[The data — start]
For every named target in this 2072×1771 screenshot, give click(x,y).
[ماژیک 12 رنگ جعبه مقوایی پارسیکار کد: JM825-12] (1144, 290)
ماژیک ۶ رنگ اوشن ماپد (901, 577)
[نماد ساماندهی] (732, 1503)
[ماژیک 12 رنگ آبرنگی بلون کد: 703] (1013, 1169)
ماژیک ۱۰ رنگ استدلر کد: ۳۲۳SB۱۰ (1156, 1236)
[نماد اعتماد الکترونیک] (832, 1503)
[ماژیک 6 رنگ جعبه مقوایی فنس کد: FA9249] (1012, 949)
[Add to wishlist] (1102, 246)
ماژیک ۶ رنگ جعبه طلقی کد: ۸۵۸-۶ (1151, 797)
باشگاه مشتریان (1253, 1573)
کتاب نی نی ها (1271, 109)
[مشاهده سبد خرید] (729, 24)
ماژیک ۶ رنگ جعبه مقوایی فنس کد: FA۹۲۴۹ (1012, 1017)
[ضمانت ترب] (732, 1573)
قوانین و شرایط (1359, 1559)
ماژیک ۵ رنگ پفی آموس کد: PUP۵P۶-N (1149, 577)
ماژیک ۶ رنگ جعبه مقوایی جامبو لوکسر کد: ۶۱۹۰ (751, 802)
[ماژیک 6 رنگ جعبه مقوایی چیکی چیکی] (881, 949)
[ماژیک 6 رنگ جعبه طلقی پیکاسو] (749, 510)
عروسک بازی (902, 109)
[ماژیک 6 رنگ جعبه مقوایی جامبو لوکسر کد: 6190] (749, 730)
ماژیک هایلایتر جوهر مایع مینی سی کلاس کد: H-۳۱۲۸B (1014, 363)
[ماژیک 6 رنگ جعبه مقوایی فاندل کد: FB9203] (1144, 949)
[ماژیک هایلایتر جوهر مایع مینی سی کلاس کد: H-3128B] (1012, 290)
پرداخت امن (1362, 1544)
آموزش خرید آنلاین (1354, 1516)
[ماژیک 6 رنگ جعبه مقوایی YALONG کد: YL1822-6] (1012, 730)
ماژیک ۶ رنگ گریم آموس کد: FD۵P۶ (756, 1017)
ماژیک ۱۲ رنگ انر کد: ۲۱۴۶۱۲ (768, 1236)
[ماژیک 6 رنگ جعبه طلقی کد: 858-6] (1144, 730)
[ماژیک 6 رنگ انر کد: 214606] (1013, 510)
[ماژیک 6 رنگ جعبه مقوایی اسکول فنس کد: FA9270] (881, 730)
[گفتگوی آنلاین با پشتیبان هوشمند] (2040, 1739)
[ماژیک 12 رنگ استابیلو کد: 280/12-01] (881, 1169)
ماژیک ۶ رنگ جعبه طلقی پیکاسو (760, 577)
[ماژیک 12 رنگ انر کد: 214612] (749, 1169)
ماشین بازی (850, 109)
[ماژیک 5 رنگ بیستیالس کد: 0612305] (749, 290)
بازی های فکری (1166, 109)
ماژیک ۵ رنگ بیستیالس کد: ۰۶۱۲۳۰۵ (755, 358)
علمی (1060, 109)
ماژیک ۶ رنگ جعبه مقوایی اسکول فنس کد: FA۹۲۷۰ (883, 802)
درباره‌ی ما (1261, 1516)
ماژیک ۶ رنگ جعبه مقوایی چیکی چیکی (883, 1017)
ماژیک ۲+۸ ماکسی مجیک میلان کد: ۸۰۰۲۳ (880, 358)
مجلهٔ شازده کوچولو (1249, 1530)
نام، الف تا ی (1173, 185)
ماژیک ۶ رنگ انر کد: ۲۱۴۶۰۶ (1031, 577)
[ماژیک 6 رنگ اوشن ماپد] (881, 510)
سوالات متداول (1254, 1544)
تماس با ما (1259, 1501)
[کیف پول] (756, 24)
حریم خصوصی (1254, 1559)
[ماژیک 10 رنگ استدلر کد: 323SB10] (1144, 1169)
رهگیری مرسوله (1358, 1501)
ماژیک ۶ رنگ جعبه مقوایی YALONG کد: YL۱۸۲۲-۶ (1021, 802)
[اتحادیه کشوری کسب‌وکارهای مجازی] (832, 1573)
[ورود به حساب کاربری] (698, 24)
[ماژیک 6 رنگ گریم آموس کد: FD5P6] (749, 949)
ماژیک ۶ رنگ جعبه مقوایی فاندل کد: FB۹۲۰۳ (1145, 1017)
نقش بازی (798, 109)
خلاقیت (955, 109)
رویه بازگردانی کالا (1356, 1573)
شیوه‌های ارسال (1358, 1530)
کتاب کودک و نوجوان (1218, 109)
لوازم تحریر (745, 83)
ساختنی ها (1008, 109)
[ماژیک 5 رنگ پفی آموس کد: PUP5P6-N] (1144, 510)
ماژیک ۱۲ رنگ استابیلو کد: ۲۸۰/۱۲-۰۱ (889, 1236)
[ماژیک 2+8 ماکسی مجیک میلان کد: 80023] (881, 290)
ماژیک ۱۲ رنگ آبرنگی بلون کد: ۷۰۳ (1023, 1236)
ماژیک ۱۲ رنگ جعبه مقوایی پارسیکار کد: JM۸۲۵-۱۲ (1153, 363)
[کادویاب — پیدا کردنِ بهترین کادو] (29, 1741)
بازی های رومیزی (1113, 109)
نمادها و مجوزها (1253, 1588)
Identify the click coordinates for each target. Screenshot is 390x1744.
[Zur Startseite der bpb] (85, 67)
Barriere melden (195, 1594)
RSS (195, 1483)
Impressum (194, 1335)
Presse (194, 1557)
[The data — finish]
- Your assignment: For the string "مایع", work out how many lines of the data contain it; answer with the number alone.

- Solution to the exercise: 2